BWV954のフーガは、それより少し前、ヴァイマールで過去の音楽作品を研究していた時期に生まれた。原曲はラインケンの器楽アンサンブル曲集『音楽の園 Hortus musicus』(1687)、ハンブルク)第2番。元はヴァイオリン2パート、ヴィオラ・ダ・ガンバ、チェンバロの4パートを想定しており、ソナタと組舞曲を1セットとする30曲から成る。舞曲はアルマンド、クーラント、サラバンド、ジグの基本4曲、ソナタは緩い序奏部、フーガ、自由展開部に分かれる。バッハが用いたのはこのソナタのフーガ主題で、原曲ではヴァイオリンが受け持っていた。

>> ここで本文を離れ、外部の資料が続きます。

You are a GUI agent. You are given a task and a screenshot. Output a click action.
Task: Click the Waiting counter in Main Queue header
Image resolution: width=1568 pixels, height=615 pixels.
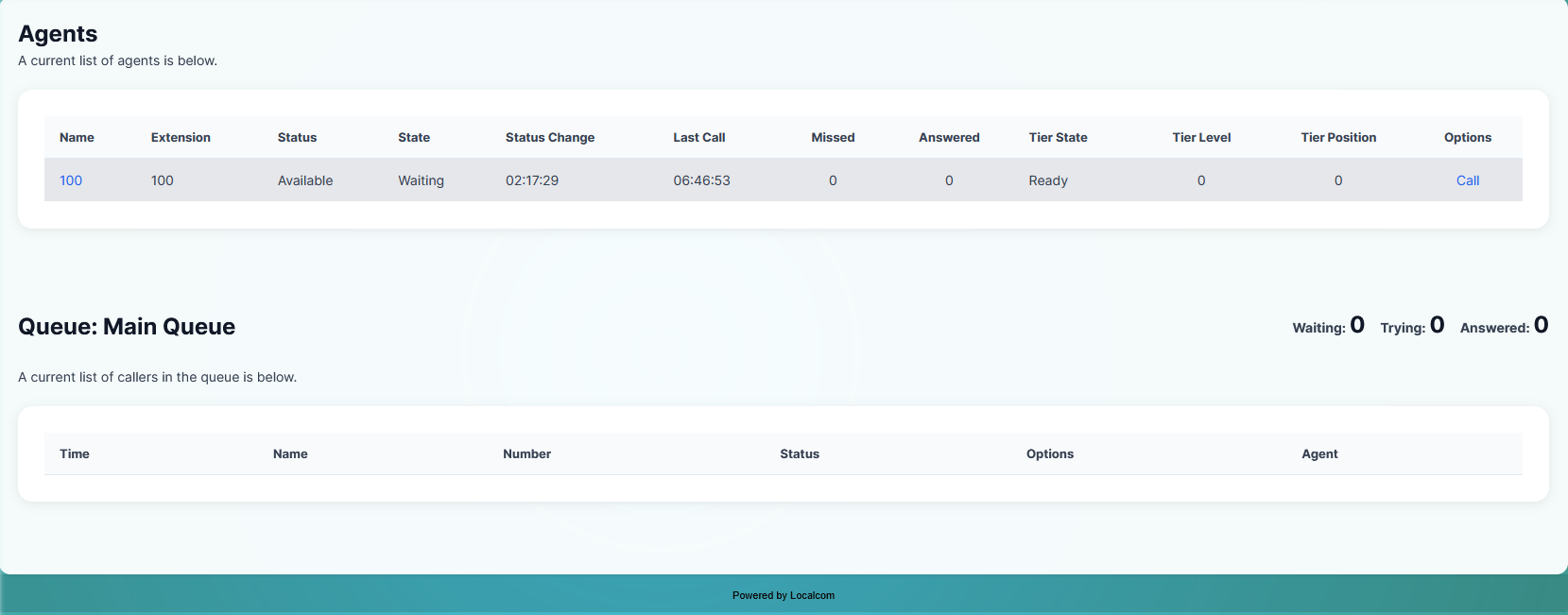pos(1328,326)
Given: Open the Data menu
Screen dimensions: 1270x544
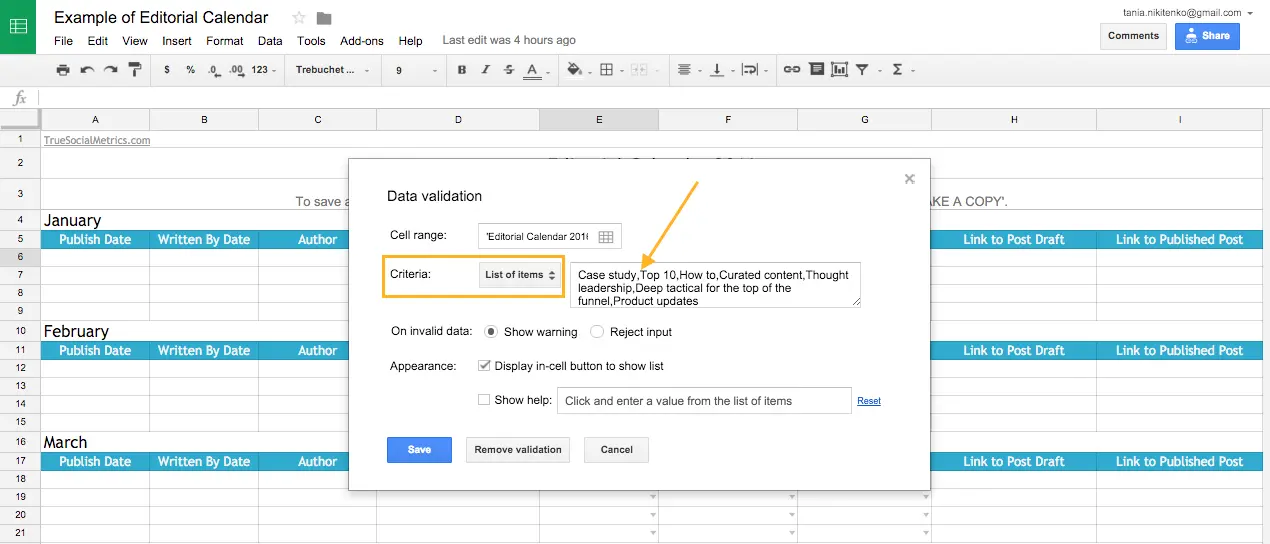Looking at the screenshot, I should click(x=270, y=41).
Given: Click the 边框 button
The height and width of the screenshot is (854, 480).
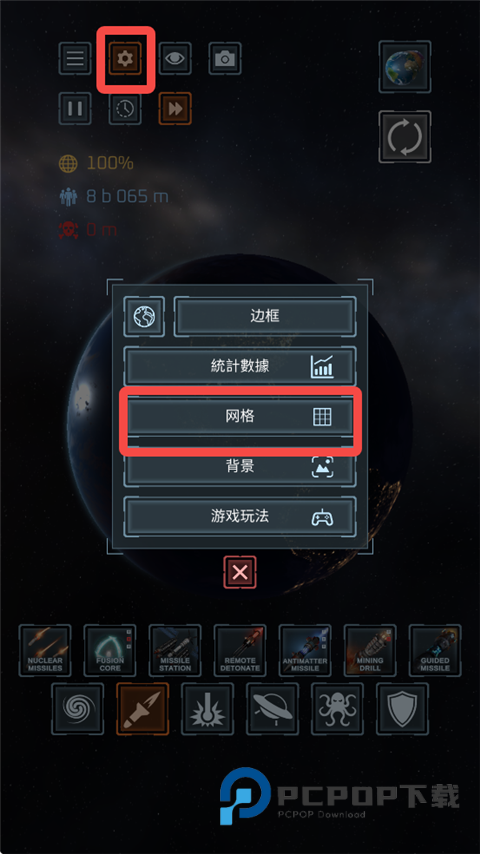Looking at the screenshot, I should 265,316.
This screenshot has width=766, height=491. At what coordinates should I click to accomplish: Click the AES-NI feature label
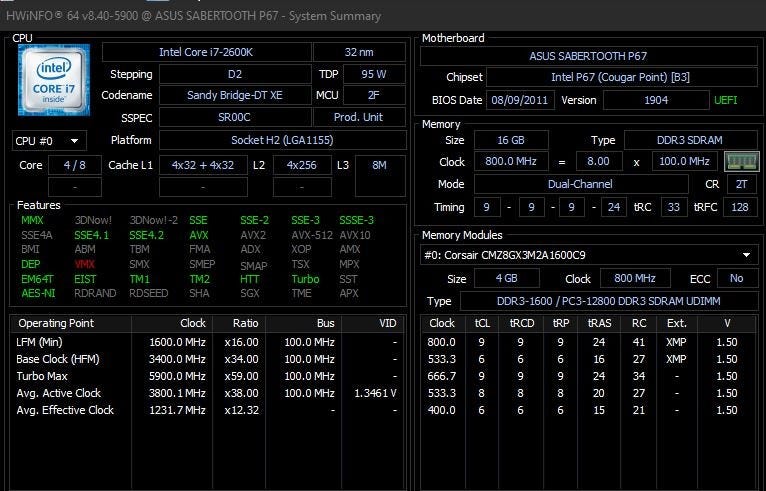click(36, 293)
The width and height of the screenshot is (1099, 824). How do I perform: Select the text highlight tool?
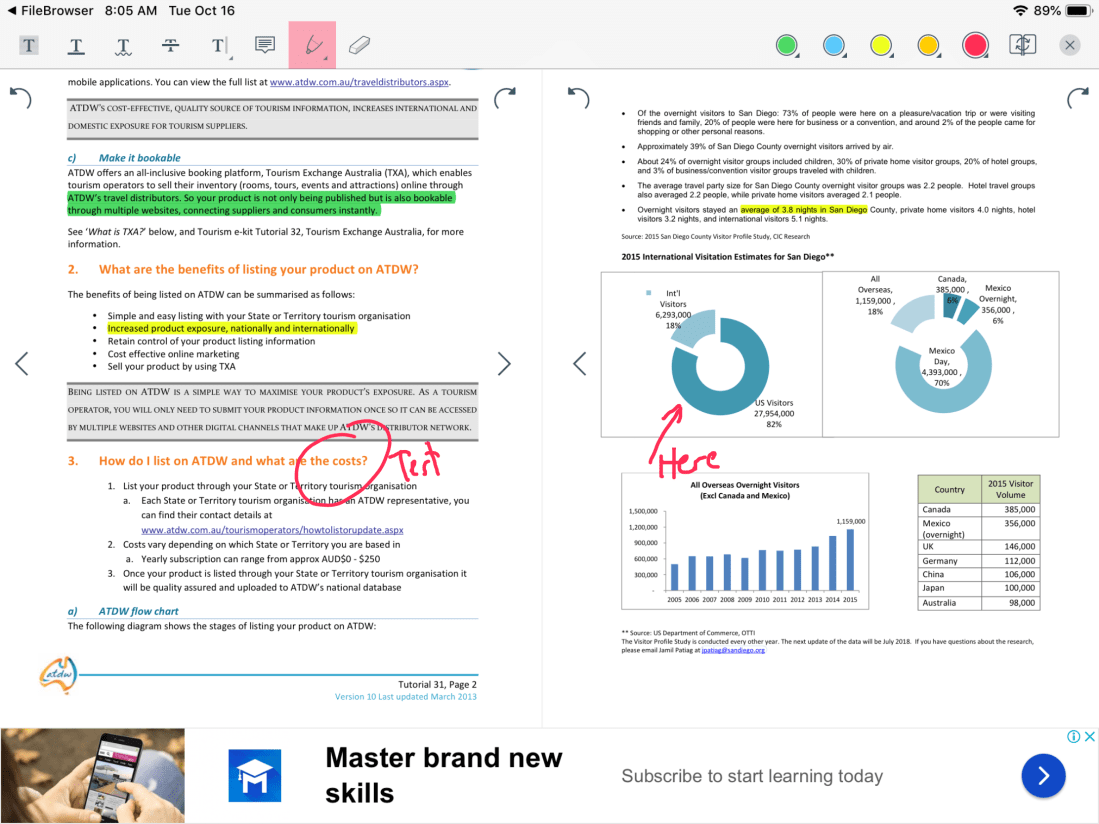pyautogui.click(x=29, y=45)
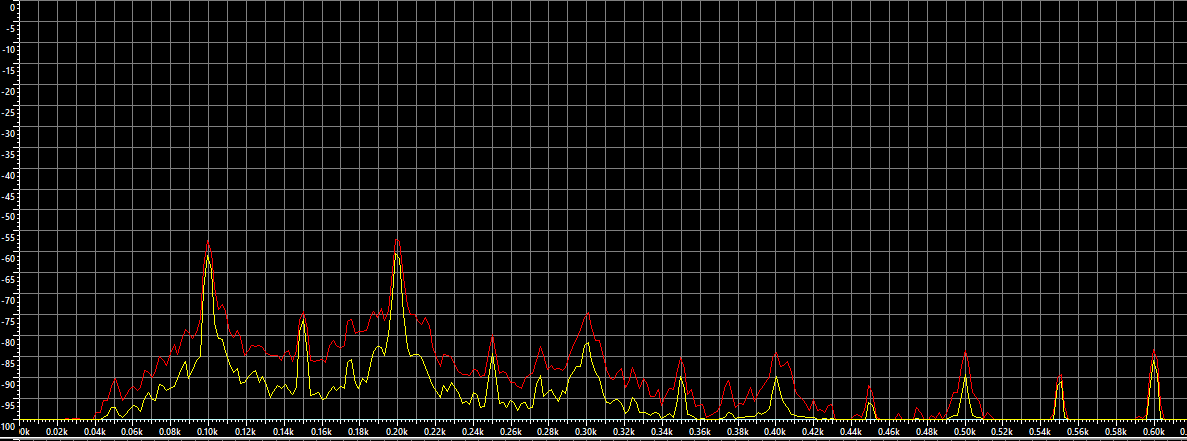
Task: Click the red peak at 0.15k
Action: click(302, 317)
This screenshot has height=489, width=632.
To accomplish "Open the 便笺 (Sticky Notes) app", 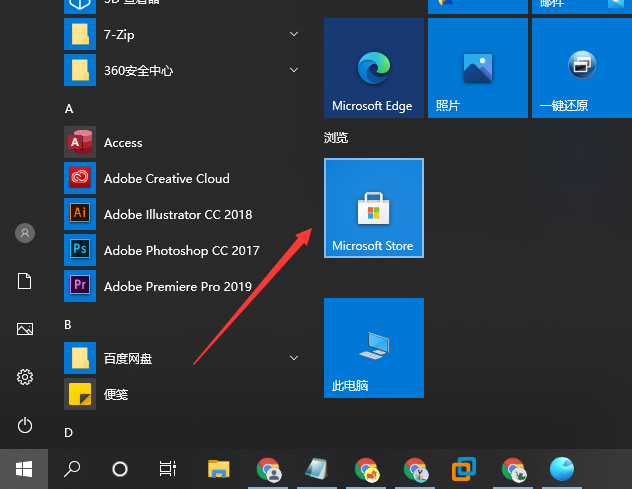I will 115,394.
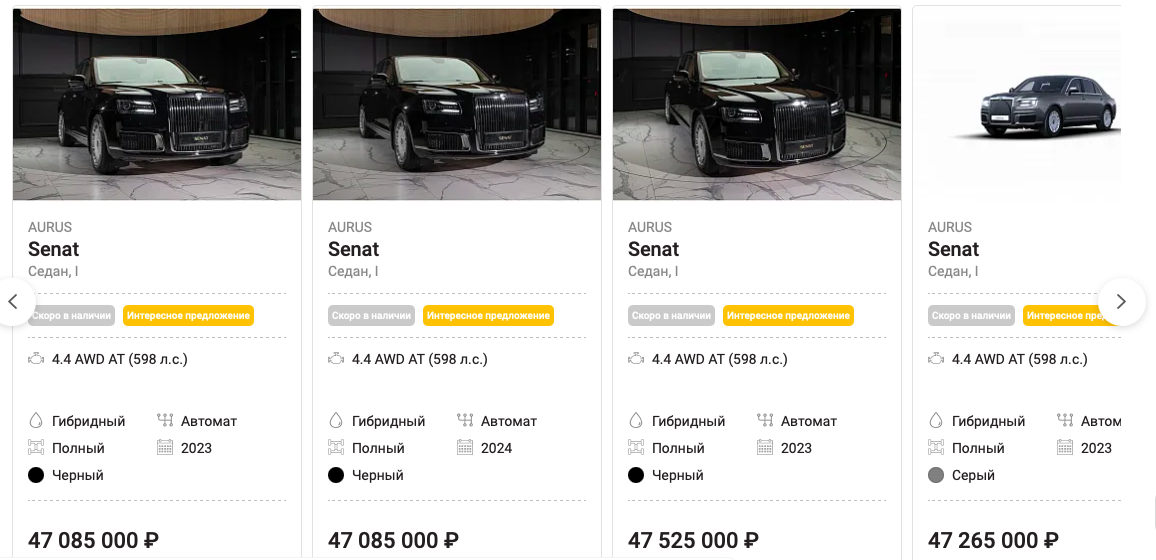The width and height of the screenshot is (1156, 560).
Task: Click transmission icon beside Автомат on the 2024 card
Action: pyautogui.click(x=465, y=421)
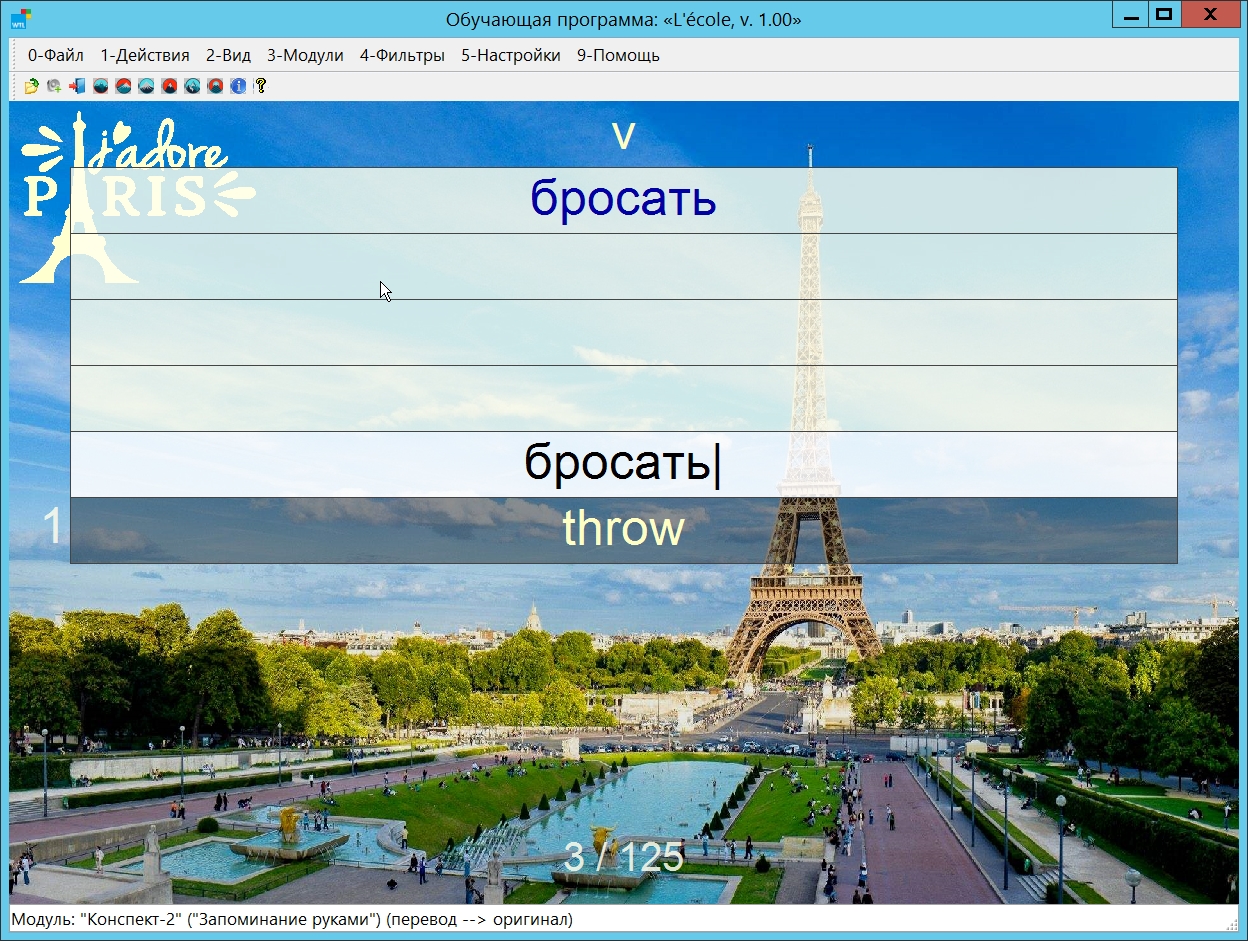Maximize the L'école window
Viewport: 1248px width, 941px height.
(x=1163, y=16)
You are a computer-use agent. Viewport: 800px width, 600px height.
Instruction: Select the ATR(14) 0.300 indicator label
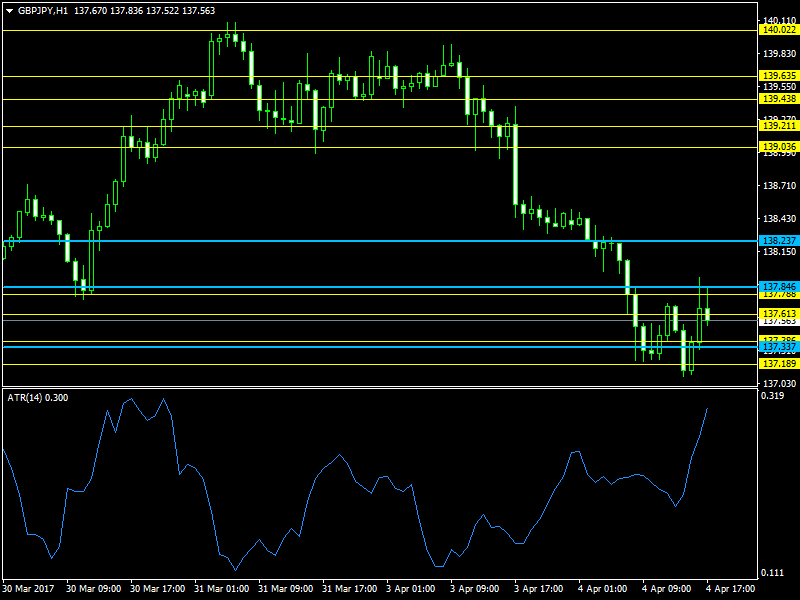[38, 398]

バッハは主題後半、同音反復の部分を回音に変更している(第3-4小節)。これは、ヴァイオリンの語法から鍵盤の語法への転換である。全体はこの主題素材から紡ぎだされる。
この曲に関する記事でしばしば「編曲」とされているのは正確でない。バッハは巨匠の主題から新たに独自のフーガを書いた。そこには、柔軟で明澄なバッハ独特のスタイルがすでに芽吹いている。最低声部は主題提示やバス音の保持だけでなく、細かな音型を連ねて対位法に参入する。即興風の単調な摸続進行や掛留は出来るだけ排除されている。終結部分は唐突な中断や分散和音のフィギュレーションなどがなく、最低声部での主題提示の後をすっきりとまとめている。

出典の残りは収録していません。